3. For scholars, especially emerging scholars, translation as a practice will come to mean something different. Instead of becoming the proud first translator of a hitherto untranslated text, scholars will need to learn how to choose from and improve on a selection of machine translated “drafts” of their text and then adapt or annotate these. This back and forth between human and machine translation will become the norm over the next two decades. Sooner than most of us had expected, we will arrive at the point where Go players are now. We will be gleaners and cleaners following behind the translating machines.

What will the role of translation in Buddhist Studies be when basically all texts are available in a large number of different machine translations? Will we polish the style and quibble over register? Focus on annotation? What will that mean for the study of ancient Buddhist languages, already in a precarious position in many institutions?

B) For now, in order to improve machine translations of canonical texts, we need a) more and better training data, b) find ways to benchmark machine translations of Buddhist texts, and c) learn how machine translations work in the context of our scholarly practice. One strategy to understand machine translation is to develop typologies of mistakes which can inform the discussion. The few examples below introduce the two “translations” we have so far and some common mistakes.

1. Named entities, esp. translated or transliterated Indian names, are at times not identified correctly by the DeepL model:

    "source_sentence": "迦葉佛有執事弟子,名曰善友。"(T01n0001_001:0003a19)
DeepL "translation": "Kāśyapa Buddha has a disciple in charge named Shōtoku." 
    “source_sentence": "毗舍婆佛有子,名曰妙覺。"  (T01n0001_001:0003a28)
DeepL "translation": "Vaiśravaṇa Buddha had a son named Sumeru."

More common names the DeepL model often interprets correctly:
    "source_sentence": "爾時,提婆達多獲得四禪,而作是念:「此摩竭提國誰為最勝?」"  (T02n0100_001:0374b10)
DeepL "translation": "At the time, Devadatta attained the fourth meditation and thought, "Who's the best in this country of Magadhā?""

Dataset rows
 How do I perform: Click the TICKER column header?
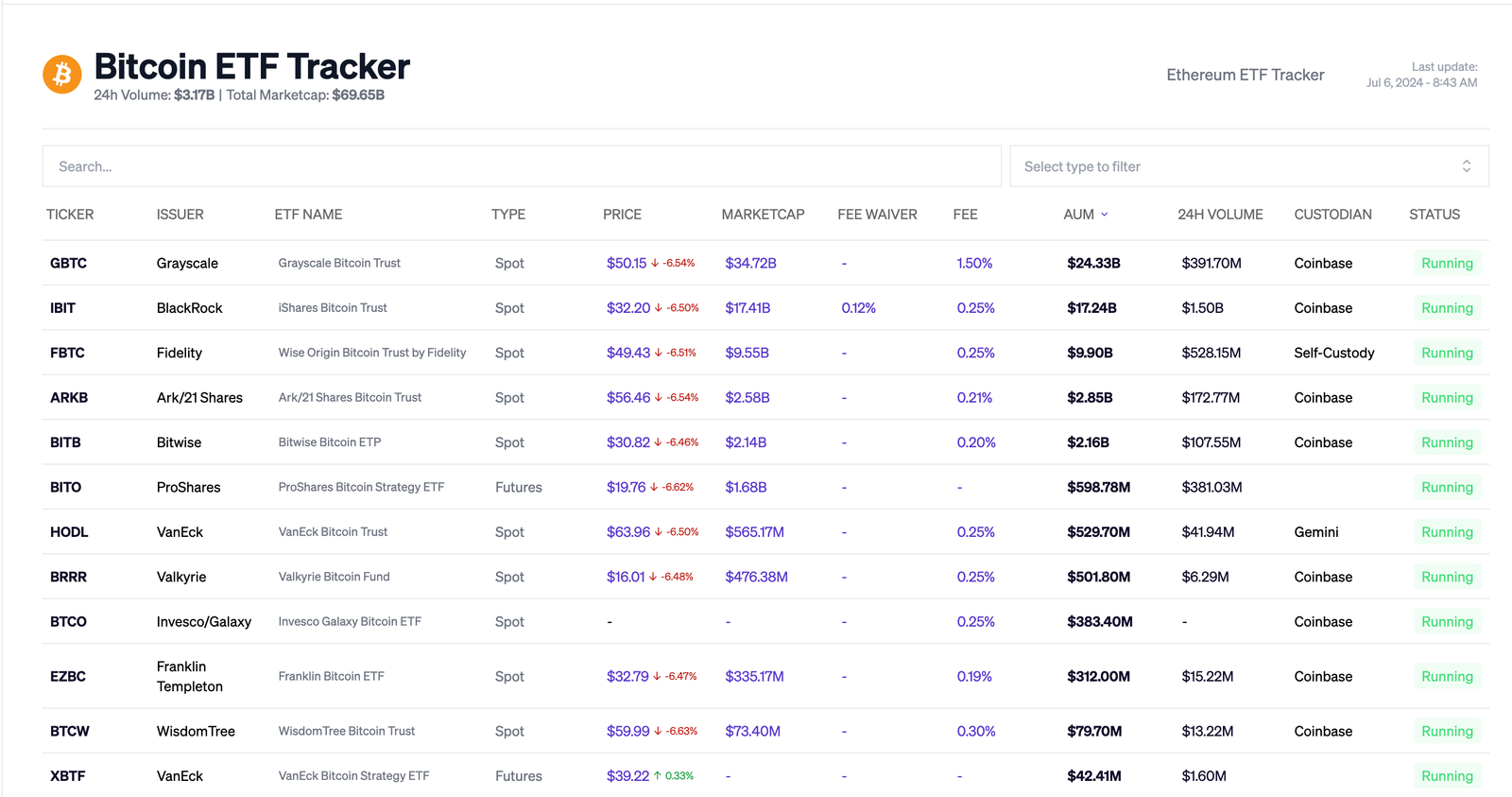tap(70, 215)
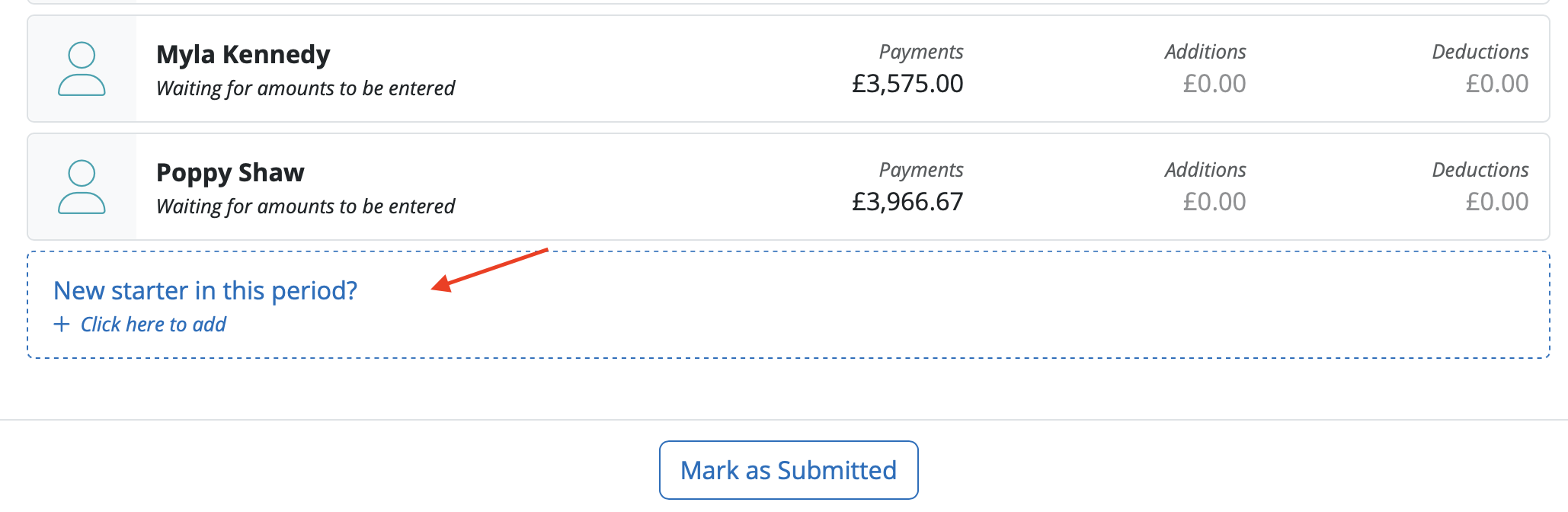Click Poppy Shaw's 'Waiting for amounts' status text

(x=306, y=206)
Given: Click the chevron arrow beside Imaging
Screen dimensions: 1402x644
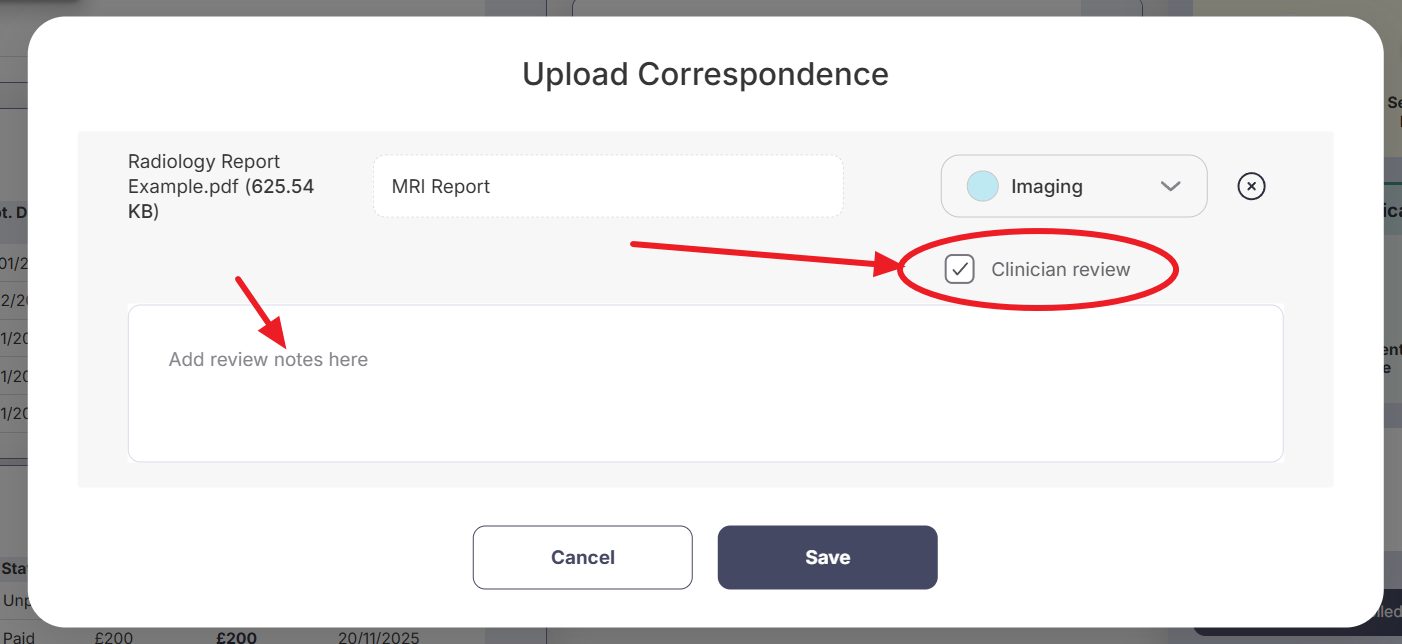Looking at the screenshot, I should [1170, 186].
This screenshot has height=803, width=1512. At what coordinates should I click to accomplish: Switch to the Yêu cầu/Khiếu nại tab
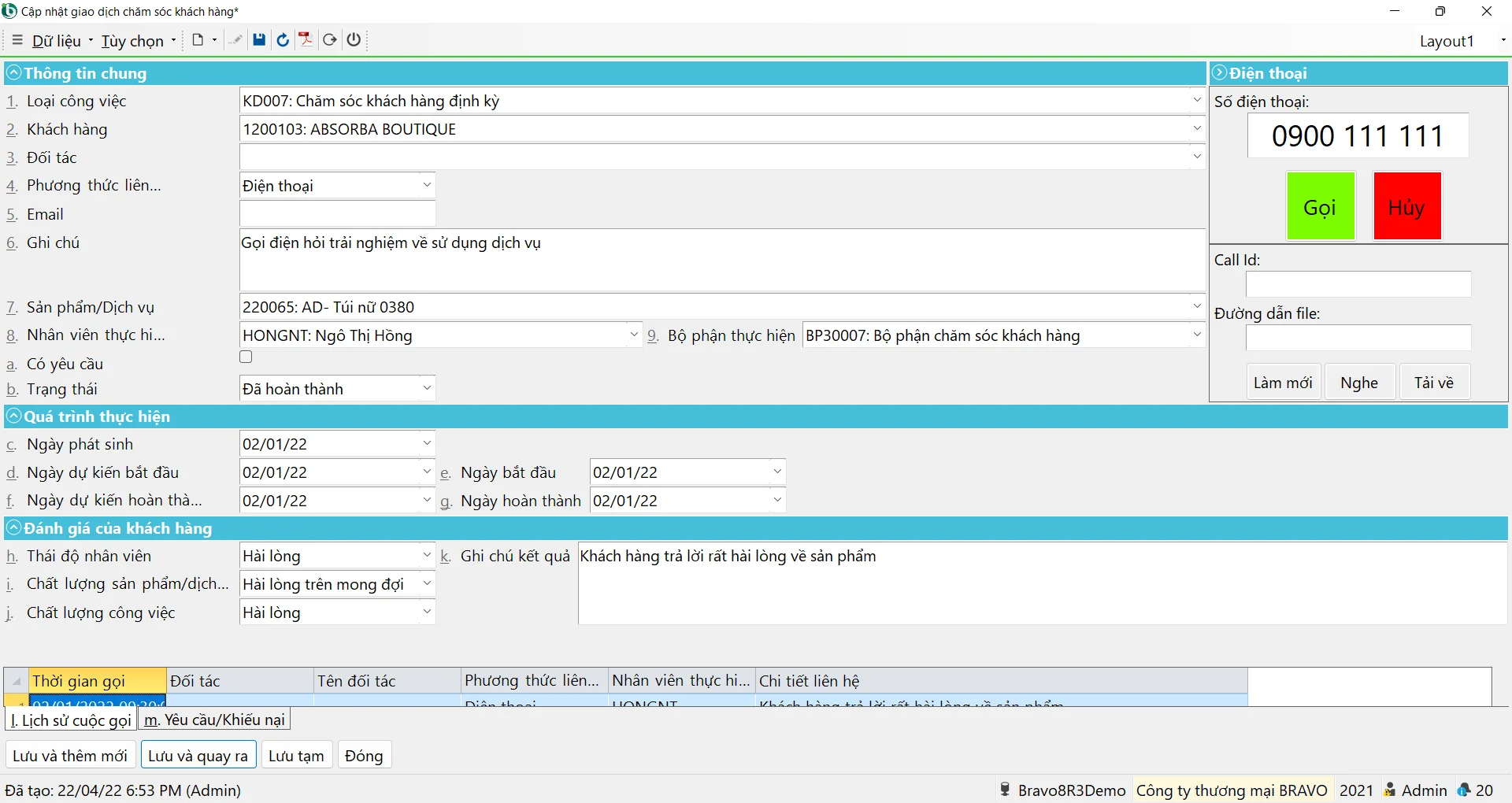[214, 720]
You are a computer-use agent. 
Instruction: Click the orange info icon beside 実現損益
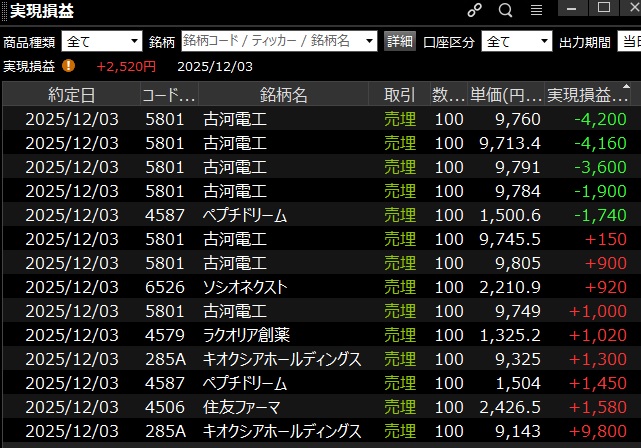[x=68, y=66]
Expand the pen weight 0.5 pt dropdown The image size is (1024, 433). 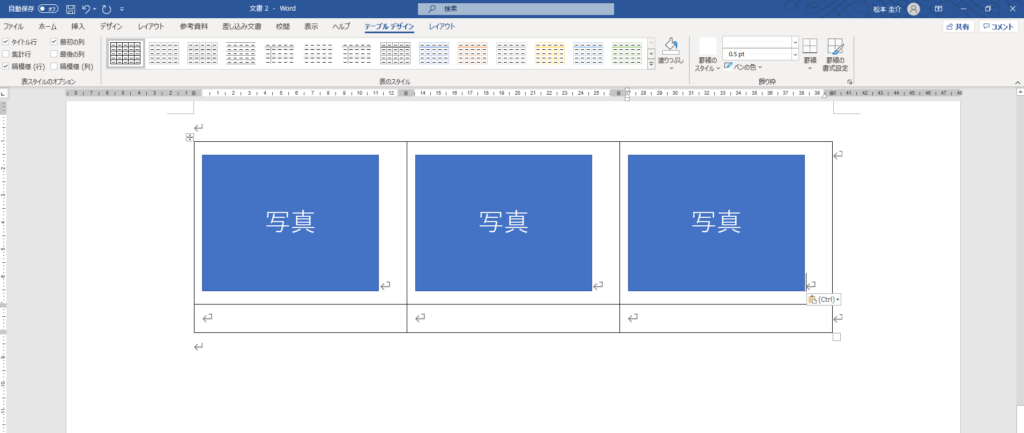(x=795, y=54)
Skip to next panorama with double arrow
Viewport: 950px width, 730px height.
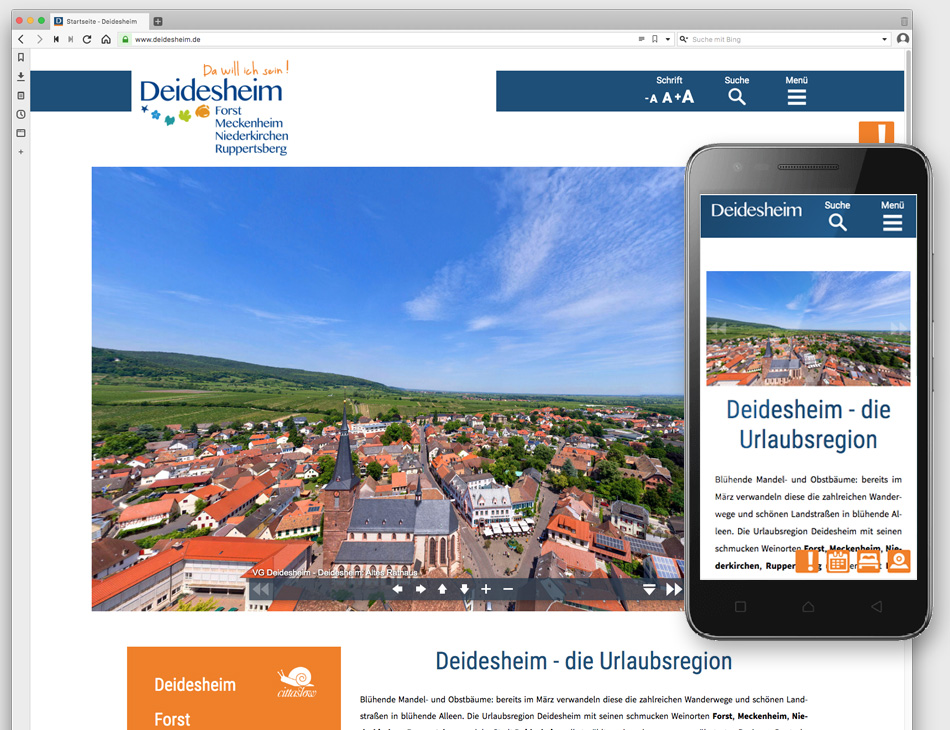pos(674,589)
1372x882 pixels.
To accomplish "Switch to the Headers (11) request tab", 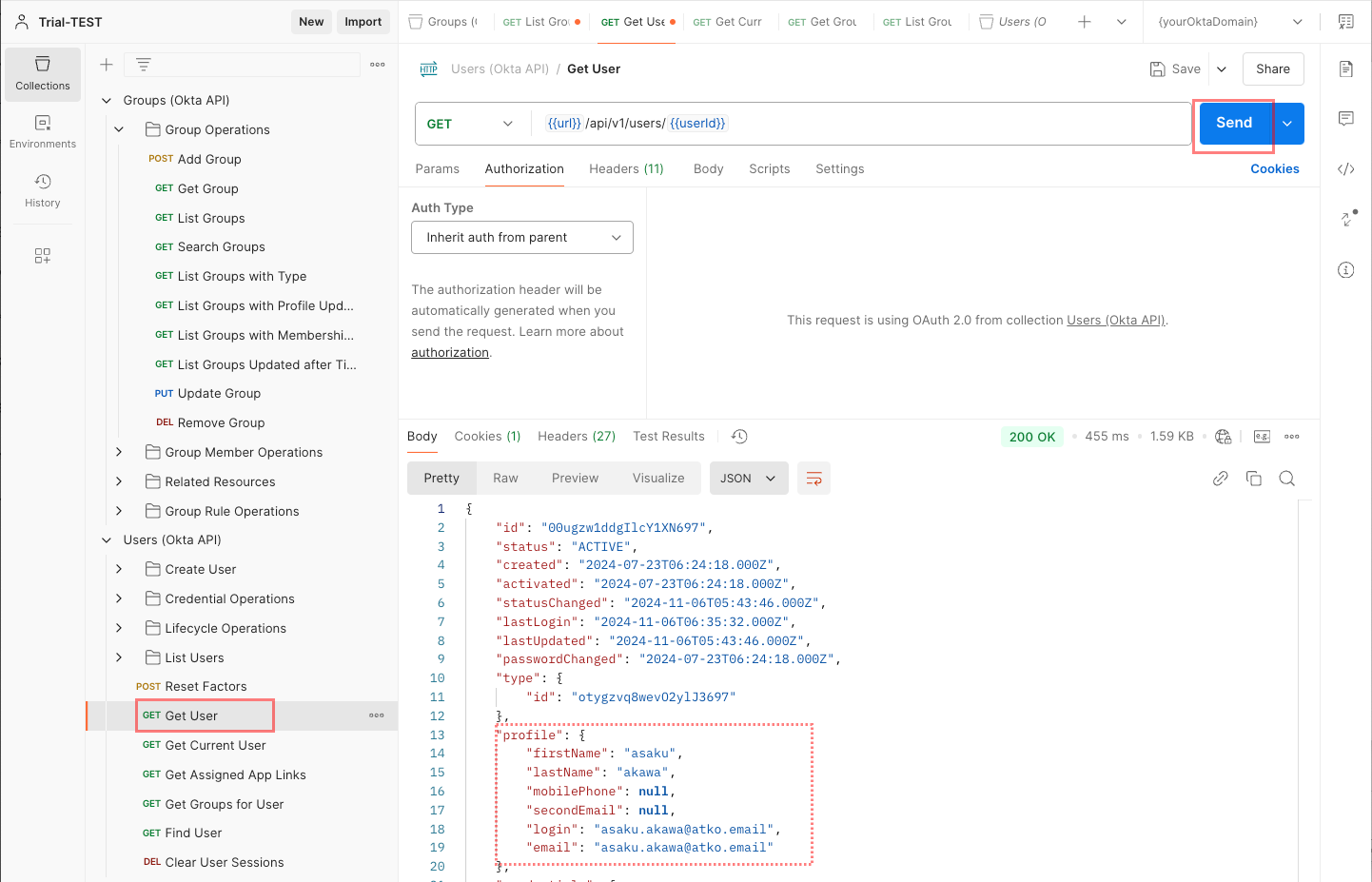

● **Goal**
Please list every source reference code given in parentheses after a source sentence in the text on machine translation of Buddhist texts. The dataset rows are separate material and have no connection to the text on machine translation.

● **Task solution**
T01n0001_001:0003a19
T01n0001_001:0003a28
T02n0100_001:0374b10